As mentioned earlier, each song of the 6 has something that makes it stand out. The intro ‘Control’ for example hasn’t got a drum line in any conventional fashion, instead opting for utilizing a line of consistent trap hi-hats on top of a smooth sub bass part in support of Katarya’s rapped verse. The song also features a wealth of keyboards, ranging from dramatic grand piano sections to processed synth lines in its dynamic arrangement. Loay sings of “monsters controlling him”, alluding to his ADHD affecting his behavior against his will. ‘Satisfied’ stands out by somehow maintaining its engagingness while containing very little motion. The composition is built around a shimmering guitar arpeggio, courtesy of Youssef Nazmy playing along the song’s two chords, and a beat built around laid-back claps, while Katarya’s soulful but depressive take floats on top of the arrangement.
The album’s 3rd cut ‘Heat’ features another sad piano-based, and minimalistic composition, but what sets it apart is a lively vocal delivery from Katarya that sees him venture to the higher registers for the first time in the album so far. His lines are also snaky and melodic, showcasing a good voice and control. Time features a snappy sounding drum part that carries the song confidently forward starting from its second half, and together with this song’s melodic and more hasty vocal delivery make its latter half one of the whole album’s more outstanding moments. The album closer ‘Goodbye’ is a mostly acoustic guitar ballad that’s sung from the heartfelt stance of preparing to leave the country, leaving an old life behind and wishing he can say goodbye to all of those who cut him out of their lives.

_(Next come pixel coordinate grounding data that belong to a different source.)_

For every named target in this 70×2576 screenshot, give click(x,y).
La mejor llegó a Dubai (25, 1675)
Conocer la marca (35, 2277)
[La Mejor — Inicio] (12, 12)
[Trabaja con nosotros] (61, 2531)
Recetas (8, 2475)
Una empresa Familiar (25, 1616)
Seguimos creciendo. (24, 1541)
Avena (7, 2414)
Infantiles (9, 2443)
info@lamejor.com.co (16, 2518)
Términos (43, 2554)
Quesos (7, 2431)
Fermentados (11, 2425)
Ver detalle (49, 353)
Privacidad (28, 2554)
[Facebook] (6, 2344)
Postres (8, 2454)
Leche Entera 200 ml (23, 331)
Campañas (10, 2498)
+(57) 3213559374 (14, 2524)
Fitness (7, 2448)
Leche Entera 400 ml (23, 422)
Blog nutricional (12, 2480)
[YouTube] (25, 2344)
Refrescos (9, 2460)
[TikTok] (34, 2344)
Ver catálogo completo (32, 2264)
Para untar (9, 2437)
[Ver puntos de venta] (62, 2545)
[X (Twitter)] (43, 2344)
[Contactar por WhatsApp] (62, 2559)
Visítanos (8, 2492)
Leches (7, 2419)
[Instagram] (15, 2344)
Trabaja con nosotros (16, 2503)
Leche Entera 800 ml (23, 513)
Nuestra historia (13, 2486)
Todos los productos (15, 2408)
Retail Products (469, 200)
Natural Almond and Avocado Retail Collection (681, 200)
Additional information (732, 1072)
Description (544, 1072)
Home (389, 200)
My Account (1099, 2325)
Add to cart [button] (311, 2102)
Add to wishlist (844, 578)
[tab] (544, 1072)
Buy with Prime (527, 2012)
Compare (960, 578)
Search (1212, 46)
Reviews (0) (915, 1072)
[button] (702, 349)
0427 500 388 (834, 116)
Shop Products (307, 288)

Katarya’s debut EP is a showcase of a rising talent’s abilities as a songwriter, singer, and rapper. But more than that it’s a showcase of Loay Katarya’s bravery in exposing his vulnerabilities and making a heartfelt stance with them. He says: “He does not shy away from being sad and he does not try to mask his bad experiences, quite the opposite in fact. In his own words, Katarya makes songs he cries to.